§ **Prompt**: Answer with a number only: how many lines of the entries below contain the word "column"?

§ **Data for this exercise**:
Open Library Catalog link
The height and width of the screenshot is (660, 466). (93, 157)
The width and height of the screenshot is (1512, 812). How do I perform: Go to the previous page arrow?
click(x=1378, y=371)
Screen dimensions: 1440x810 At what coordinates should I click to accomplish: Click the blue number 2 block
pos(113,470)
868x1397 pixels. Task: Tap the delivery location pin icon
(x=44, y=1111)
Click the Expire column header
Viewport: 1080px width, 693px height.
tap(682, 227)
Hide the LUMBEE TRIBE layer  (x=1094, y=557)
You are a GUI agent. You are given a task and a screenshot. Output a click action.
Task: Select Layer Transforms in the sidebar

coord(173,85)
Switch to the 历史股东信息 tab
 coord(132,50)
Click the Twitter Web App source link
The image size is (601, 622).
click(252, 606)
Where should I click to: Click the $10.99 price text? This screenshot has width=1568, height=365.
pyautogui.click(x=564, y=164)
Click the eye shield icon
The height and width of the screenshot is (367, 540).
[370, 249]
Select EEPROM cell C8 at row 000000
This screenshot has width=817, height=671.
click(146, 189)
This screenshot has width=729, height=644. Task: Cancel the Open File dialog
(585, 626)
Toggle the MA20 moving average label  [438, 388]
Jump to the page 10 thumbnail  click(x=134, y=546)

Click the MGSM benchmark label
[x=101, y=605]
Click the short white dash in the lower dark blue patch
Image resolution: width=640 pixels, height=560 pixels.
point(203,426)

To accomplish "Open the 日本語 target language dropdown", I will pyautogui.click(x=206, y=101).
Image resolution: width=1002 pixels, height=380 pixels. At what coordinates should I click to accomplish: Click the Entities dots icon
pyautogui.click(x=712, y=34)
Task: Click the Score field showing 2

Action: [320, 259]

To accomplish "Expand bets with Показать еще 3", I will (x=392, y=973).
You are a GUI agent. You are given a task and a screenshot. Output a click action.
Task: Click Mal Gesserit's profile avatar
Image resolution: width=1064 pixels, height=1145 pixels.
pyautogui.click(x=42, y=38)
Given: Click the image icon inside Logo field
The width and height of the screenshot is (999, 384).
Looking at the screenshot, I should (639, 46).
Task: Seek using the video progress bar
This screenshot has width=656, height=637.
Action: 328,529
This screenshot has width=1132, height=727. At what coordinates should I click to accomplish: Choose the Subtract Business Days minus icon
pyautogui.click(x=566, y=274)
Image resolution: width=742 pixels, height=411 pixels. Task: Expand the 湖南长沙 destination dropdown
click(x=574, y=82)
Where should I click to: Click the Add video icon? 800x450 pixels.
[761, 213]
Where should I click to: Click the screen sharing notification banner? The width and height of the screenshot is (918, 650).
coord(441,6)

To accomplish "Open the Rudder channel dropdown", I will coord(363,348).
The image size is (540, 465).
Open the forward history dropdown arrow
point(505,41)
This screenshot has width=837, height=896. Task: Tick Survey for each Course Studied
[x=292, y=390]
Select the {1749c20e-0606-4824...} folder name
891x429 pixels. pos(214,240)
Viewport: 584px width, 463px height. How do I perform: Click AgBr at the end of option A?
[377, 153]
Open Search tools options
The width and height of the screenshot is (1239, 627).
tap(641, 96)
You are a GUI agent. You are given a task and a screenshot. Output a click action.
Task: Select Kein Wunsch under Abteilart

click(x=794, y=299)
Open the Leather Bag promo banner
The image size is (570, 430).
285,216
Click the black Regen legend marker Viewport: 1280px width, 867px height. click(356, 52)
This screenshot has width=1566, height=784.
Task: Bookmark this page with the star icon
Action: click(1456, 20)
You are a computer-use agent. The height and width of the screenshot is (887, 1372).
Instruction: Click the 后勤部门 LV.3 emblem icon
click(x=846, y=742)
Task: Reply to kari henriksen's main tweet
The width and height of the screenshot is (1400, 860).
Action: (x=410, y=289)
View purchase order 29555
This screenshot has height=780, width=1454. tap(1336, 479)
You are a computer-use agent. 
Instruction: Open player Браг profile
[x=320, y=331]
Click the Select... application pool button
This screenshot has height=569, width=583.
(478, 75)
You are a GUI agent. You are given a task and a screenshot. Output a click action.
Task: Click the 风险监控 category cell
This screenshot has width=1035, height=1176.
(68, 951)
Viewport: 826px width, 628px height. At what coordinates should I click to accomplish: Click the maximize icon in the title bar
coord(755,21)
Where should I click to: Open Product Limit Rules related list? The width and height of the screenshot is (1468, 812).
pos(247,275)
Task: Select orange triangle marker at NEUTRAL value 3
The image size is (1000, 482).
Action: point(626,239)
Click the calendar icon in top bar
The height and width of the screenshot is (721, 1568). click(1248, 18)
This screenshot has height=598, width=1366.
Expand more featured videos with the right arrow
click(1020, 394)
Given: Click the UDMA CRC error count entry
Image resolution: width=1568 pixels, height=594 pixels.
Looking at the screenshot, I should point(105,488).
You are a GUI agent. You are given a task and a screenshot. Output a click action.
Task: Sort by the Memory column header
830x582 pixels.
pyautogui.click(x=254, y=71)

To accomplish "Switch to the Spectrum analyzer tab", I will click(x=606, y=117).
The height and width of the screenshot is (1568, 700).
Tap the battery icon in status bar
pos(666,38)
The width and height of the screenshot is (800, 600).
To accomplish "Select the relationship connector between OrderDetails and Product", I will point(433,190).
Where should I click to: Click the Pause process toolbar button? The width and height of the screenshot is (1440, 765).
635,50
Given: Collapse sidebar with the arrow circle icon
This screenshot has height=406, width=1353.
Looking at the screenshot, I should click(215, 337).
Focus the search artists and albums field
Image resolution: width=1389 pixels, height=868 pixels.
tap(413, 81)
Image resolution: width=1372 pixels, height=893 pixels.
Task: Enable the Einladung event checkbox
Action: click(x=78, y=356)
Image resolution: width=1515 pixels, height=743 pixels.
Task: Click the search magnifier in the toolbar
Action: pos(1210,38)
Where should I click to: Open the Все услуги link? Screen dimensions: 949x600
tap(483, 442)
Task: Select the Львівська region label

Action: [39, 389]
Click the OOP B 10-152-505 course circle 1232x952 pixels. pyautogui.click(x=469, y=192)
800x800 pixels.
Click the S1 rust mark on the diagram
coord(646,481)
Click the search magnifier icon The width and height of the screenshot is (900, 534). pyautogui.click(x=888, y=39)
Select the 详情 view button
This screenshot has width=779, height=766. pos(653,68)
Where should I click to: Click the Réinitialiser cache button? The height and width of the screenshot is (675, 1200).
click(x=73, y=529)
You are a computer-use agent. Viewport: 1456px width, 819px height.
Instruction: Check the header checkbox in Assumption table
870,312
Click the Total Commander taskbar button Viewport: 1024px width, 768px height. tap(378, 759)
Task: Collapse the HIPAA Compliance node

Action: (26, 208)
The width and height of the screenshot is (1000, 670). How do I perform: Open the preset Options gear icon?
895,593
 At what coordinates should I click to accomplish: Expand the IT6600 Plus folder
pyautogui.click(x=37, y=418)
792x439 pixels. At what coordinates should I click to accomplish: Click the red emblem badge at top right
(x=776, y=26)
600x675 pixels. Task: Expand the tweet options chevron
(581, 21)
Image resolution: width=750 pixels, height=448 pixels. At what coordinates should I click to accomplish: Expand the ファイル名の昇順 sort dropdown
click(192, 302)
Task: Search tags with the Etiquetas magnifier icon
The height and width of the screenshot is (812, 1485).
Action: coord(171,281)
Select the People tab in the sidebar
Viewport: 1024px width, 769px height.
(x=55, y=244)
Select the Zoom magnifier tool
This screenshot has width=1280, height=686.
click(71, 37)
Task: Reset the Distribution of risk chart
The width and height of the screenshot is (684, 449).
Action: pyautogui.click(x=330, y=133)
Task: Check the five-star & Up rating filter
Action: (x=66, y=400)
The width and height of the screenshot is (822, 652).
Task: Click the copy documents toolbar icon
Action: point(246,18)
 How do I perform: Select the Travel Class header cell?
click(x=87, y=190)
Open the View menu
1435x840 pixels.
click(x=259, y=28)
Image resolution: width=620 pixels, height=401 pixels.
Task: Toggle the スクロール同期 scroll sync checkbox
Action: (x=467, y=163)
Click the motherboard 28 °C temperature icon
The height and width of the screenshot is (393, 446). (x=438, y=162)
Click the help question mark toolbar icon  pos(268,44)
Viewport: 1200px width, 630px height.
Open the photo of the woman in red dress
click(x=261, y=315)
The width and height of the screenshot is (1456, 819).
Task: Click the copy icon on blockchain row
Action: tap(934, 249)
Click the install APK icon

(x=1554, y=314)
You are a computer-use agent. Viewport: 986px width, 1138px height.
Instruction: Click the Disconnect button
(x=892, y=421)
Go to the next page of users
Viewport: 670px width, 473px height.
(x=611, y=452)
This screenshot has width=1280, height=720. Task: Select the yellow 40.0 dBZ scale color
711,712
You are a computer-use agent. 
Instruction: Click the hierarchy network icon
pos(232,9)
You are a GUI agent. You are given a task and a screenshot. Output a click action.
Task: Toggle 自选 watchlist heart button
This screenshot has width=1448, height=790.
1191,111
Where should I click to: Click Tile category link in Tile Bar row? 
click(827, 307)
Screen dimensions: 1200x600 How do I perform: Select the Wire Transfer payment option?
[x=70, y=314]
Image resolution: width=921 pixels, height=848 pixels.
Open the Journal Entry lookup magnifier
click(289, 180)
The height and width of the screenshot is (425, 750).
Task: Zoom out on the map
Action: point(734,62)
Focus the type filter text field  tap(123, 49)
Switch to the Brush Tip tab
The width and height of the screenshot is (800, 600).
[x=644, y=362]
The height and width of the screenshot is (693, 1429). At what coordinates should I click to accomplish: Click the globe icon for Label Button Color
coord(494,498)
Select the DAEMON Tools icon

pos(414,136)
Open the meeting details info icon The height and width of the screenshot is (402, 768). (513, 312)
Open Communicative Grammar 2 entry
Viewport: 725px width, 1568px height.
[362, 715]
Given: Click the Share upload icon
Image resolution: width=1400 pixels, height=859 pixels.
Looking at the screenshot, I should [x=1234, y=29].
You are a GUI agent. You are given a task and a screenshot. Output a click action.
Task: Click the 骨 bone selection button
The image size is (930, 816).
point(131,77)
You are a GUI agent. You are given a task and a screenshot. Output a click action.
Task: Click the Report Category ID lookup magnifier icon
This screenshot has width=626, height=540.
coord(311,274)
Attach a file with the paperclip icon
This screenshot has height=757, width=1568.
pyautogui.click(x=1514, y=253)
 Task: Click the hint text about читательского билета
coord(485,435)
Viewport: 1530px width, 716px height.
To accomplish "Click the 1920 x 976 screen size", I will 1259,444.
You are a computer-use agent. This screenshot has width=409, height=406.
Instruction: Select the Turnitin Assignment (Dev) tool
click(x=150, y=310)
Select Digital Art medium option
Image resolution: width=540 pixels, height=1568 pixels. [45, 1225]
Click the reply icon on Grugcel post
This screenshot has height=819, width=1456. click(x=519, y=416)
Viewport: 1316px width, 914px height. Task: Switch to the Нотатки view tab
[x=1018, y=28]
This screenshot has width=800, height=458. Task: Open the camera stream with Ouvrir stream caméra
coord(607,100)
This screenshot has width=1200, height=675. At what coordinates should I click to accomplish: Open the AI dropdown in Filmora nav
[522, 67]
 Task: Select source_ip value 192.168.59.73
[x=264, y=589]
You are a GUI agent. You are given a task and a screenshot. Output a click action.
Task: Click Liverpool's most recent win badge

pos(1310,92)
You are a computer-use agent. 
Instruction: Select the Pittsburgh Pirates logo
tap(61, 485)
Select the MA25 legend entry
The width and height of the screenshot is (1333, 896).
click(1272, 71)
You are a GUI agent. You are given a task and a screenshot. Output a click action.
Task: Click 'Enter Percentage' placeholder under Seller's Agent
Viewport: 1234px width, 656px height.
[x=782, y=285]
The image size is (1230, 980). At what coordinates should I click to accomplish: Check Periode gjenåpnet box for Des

§ **Answer to this problem**: 2